Il a un acquiescement plein d’évasiveté. Il voit mal de quelle façon il pourrait m’être utile.

— Tu la baisais, Emeraude ?

Sans détour il répond qu’oui.

Malheureux, il ajoute :

— Mais je n’étais pas le seul. Elle faisait ça, comment vous dire ? Presque par devoir, est-ce que vous comprenez ?

— Oui, il me semble. Elle était l’unique fille du groupe, sa passionaria. Elle se croyait obligée d’accorder son exquis petit cul à chacun de ses hommes.

— C’est ça, exactement, soupire Pierrot.

Il a dû en baver, le môme, lui qui l’aimait d’amour. Il a souvent dû chialer dans les coins et déchiqueter son mouchoir à belles dents.

La compréhension dont je lui fais preuve renforce la considération qu’il a pour moi. Voilà qu’il se met à me regarder avec une espèce de ferveur. Il attendait mieux de l’existence que ce qu’elle lui a proposé jusque-là. Des coucheries éperdues… Celles de sa mère, celles de son amoureuse. Lui qui tant avait besoin d’absolu.

— Cunar aussi l’a sautée ?

— Je ne sais pas, peut-être.

— C’est quel genre d’homme, cet Hervé ?

— Un dur, à l’élégance sportive ; il a une certaine manière de vous regarder qui vous fait froid aux miches…

Il rêvasse et balbutie :

— Naturellement qu’elle a dû coucher avec lui aussi, et même il y a probablement passé avant les autres !

Après l’Adagio, c’est le Concerto pour deux mandolines de Vivaldi. L’ambiance se creuse, devient plus veloutée. Quelques comédiens plus ou moins connus s’installent à la table voisine de la nôtre.

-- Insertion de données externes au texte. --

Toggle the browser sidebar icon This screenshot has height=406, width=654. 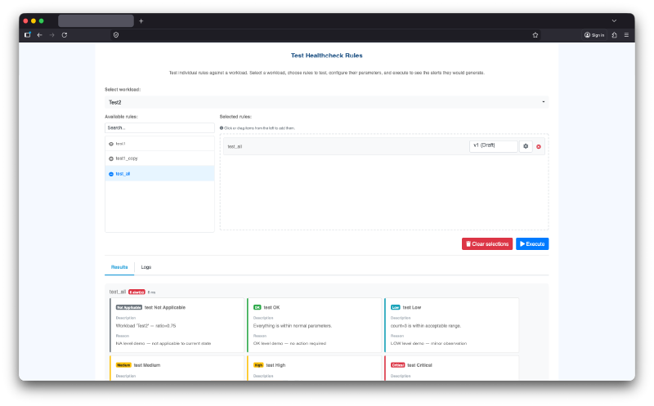pyautogui.click(x=27, y=35)
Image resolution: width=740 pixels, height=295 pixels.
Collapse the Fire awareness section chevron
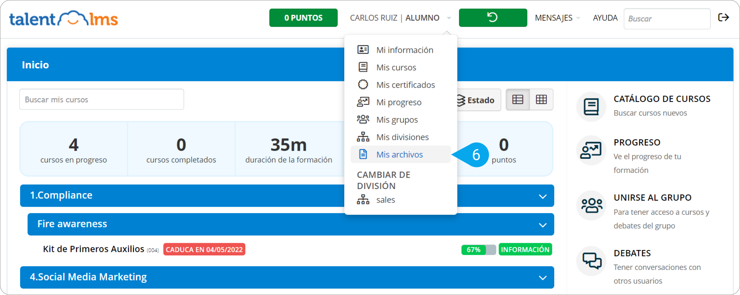[543, 225]
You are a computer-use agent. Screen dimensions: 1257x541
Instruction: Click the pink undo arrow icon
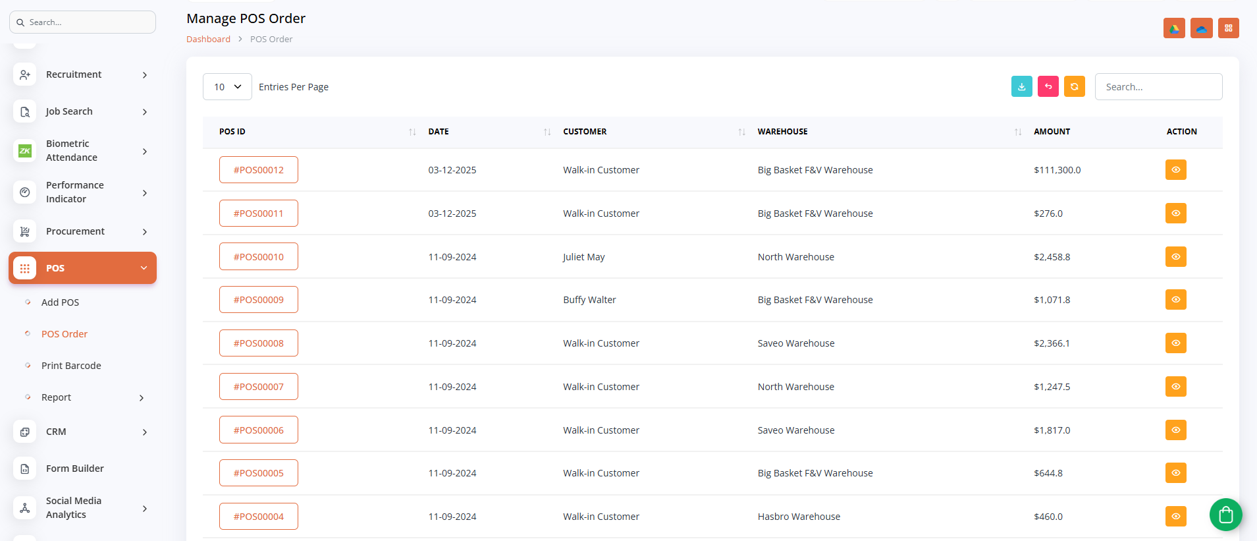tap(1048, 86)
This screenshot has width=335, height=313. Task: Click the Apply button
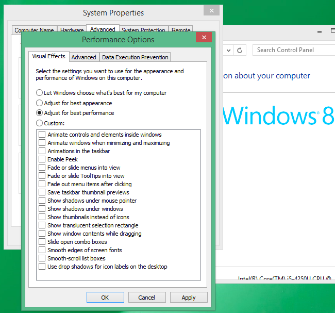coord(189,297)
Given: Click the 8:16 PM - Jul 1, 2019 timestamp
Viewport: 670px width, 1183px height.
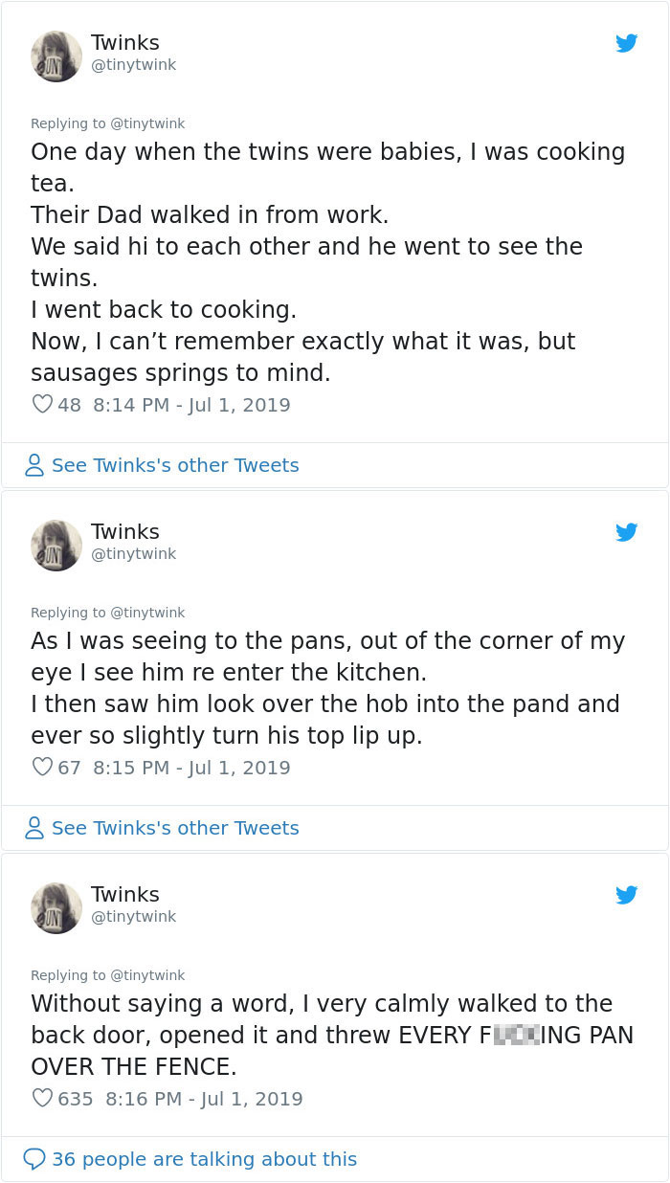Looking at the screenshot, I should tap(204, 1099).
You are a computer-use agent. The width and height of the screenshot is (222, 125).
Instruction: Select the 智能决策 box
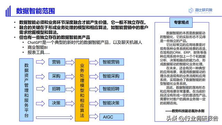point(112,103)
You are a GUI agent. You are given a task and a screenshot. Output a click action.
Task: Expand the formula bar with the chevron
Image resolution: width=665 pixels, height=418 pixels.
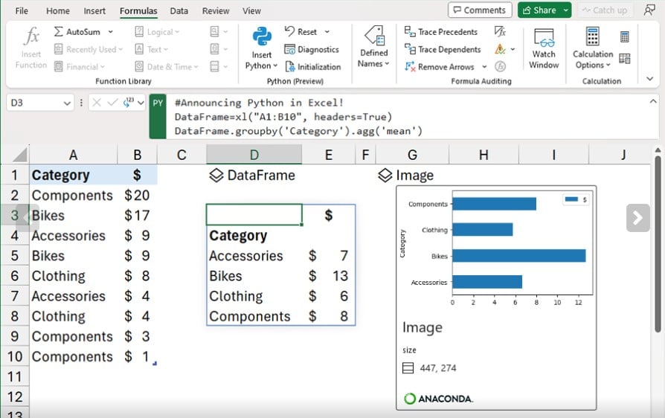[x=653, y=102]
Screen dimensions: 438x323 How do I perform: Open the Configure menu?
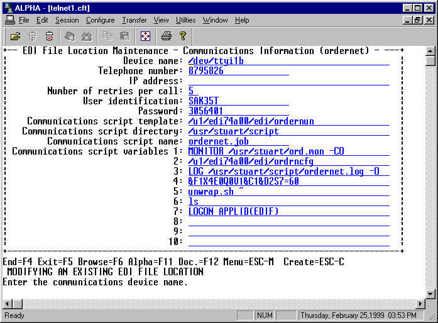coord(100,20)
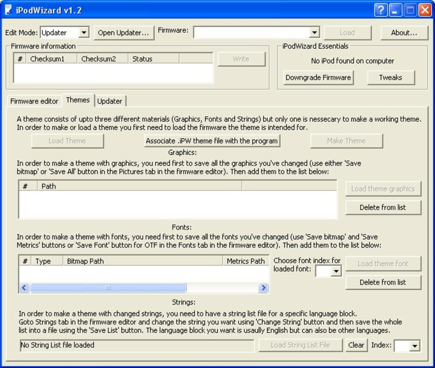
Task: Open the About dialog
Action: (404, 32)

— Ces parties de fesse, Pierrot, où s’opéraient-elles ? Tantôt chez l’un, tantôt chez l’autre ou toujours au même endroit ?

Voilà une bonne question, tu vas t’en rendre compte.

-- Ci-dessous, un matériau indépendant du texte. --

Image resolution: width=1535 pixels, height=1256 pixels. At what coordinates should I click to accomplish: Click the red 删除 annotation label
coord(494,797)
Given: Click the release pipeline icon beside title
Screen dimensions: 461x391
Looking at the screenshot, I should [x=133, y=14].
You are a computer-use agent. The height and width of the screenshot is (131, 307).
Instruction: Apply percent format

— Cunar nous prêtait un studio dont il ne se servait plus depuis qu’il vivait chez Violette…

Pardi ! Il facilitait les échanges sexuels, le sale démon ! Plus il y aurait collusion entre ses dix apôtres, plus les mômes seraient enferrés dans l’histoire. Le jour où ça craquerait, ils seraient les seuls à assumer le désastre !

Tu vois, à cet instant, je me dis que si je parviens à lui mettre la main au collet, le bel Hervé, ça se passera pas bien, nous deux. Il sera moins séduisant après notre converse.

J’ai tout à coup une nouvelle lueur de génie. Quand je dis une lueur, c’est par modestie. En réalité c’est le vrai rayon laser ! Le projo de défense antiaérienne !

— Ce studio, Pierrot, il ne se trouverait pas dans le quartier des Batignolles ?

Le Roméo marque sa stupéfaction en s’arrêtant de claper sa cuisse de rabbit.

— Si. Il est au 116 du boulevard des Batignolles. Au rez-de-chaussée, au fond de la cour.

Je ferme les yeux pour savourer la qualité du succès. C’est bon, le civet de lapin avec du Vivaldi.

* * *

Pierre Poljak me regarde bricoler la porte casher avec incrédulité. Se croit en compagnie d’Arsène Lupin ou du Saint, le gamin. Il ignorait que ça se pratiquait encore, des méthodes pareillement désinvoltes.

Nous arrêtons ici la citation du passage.